Dr. King believed that the purpose of the justice system should be restoration, not retaliation. When asked whether God approved of capital punishment, he replied, “I do not think that God approves the death penalty for any crime… Capital punishment is against the better judgment of modern criminology and, above all, against the highest expression of love in the nature of God.” For King, the moral failure of the death penalty was inseparable from its reliance on violence as a solution to harm.
This belief was grounded in his philosophy of nonviolence. In a 1967 speech, Dr. King warned that “violence multiplies violence… darkness cannot drive out darkness; only light can do that.” Nonviolence, he argued, was not passive acceptance of injustice, but an active, courageous commitment to breaking cycles of harm. The death penalty, by contrast, reinforces those cycles, responding to violence with more violence rather than accountability, healing, or transformation.
Dr. King also understood the death penalty as a reflection of deep racial injustice within the legal system. In 1958, he publicly opposed the execution of Jeremiah Reeves, a Black teenager sentenced to death by an all‑white jury in Alabama. King called the case a “tragic and unsavory injustice,” highlighting how race, poverty, and unequal access to legal representation shape who is sentenced to death. His critique remains painfully relevant today, as the death penalty continues to be applied disproportionately to people of color and those with the fewest resources.
Capital punishment is against the better judgment of modern criminology and, above all, against the highest expression of love in the nature of God.
After Dr. King’s assassination, his family carried forward his opposition to capital punishment. Coretta Scott King wrote, “An evil deed is not redeemed by an evil deed of retaliation. Justice is never advanced in the taking of a human life.” Their message echoes King’s belief that the moral measure of a society lies in how it treats its most marginalized members.

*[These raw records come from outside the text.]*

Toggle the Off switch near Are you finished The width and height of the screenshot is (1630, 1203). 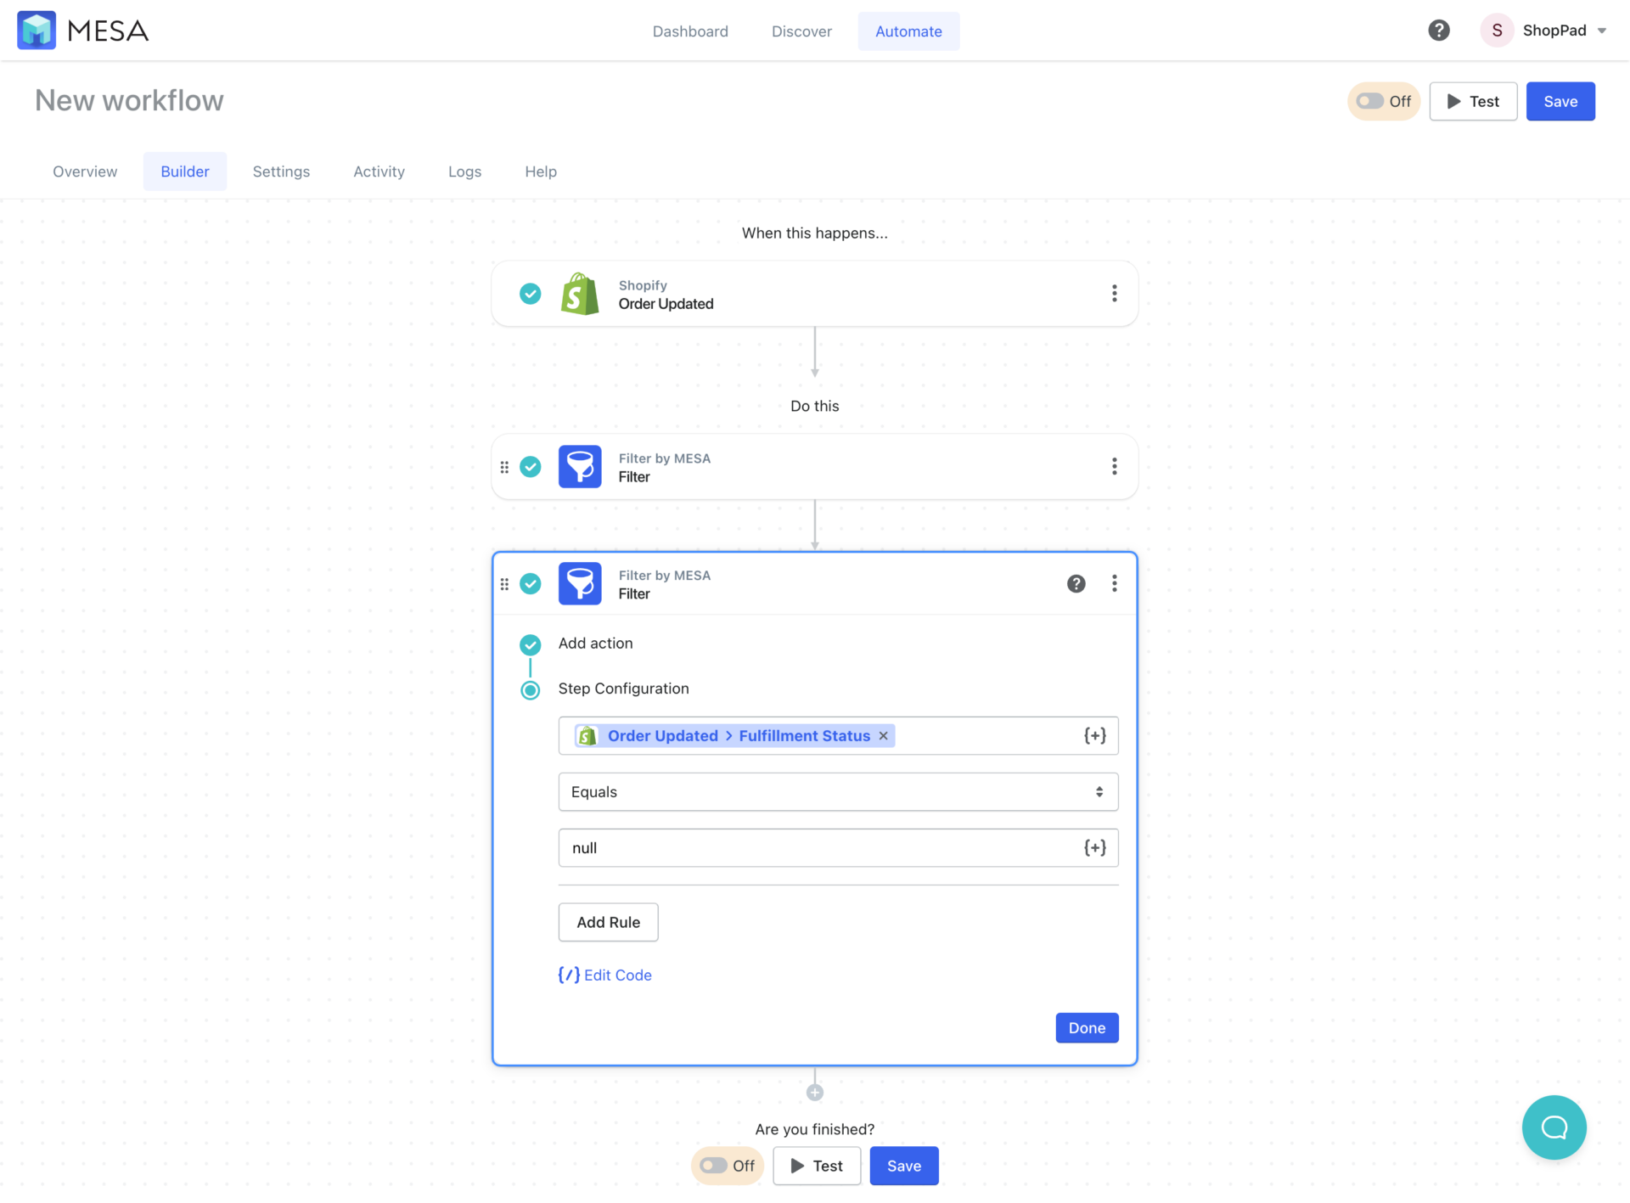tap(713, 1166)
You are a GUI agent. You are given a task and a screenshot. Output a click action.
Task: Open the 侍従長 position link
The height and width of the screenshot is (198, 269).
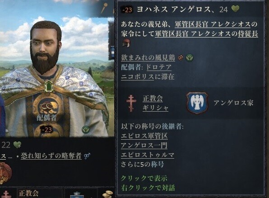point(248,34)
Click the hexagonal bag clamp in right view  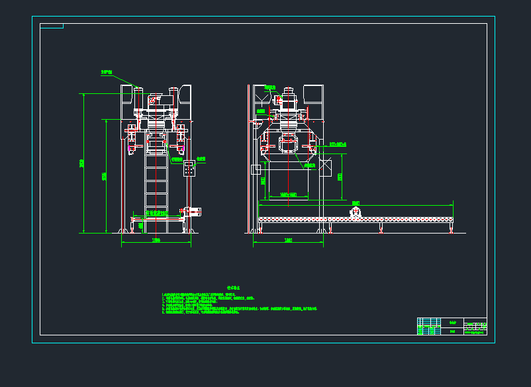point(289,144)
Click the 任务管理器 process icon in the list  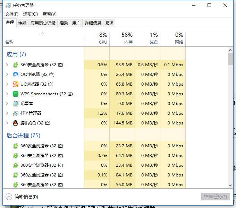16,113
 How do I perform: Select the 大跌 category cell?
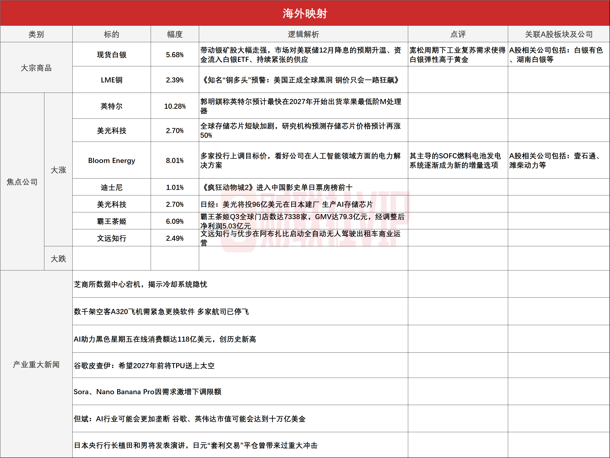pos(58,259)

This MLK Day, the North Carolina Coalition for Alternatives to the Death Penalty invites our community to reflect on the connection between Dr. King’s legacy of nonviolence and the movement to abolish the death penalty. Abolition is a moral commitment to dignity, mercy, and justice. Honoring Dr. King means continuing his call to build a society where accountability does not rely on cruelty, and where the value of every human life is affirmed.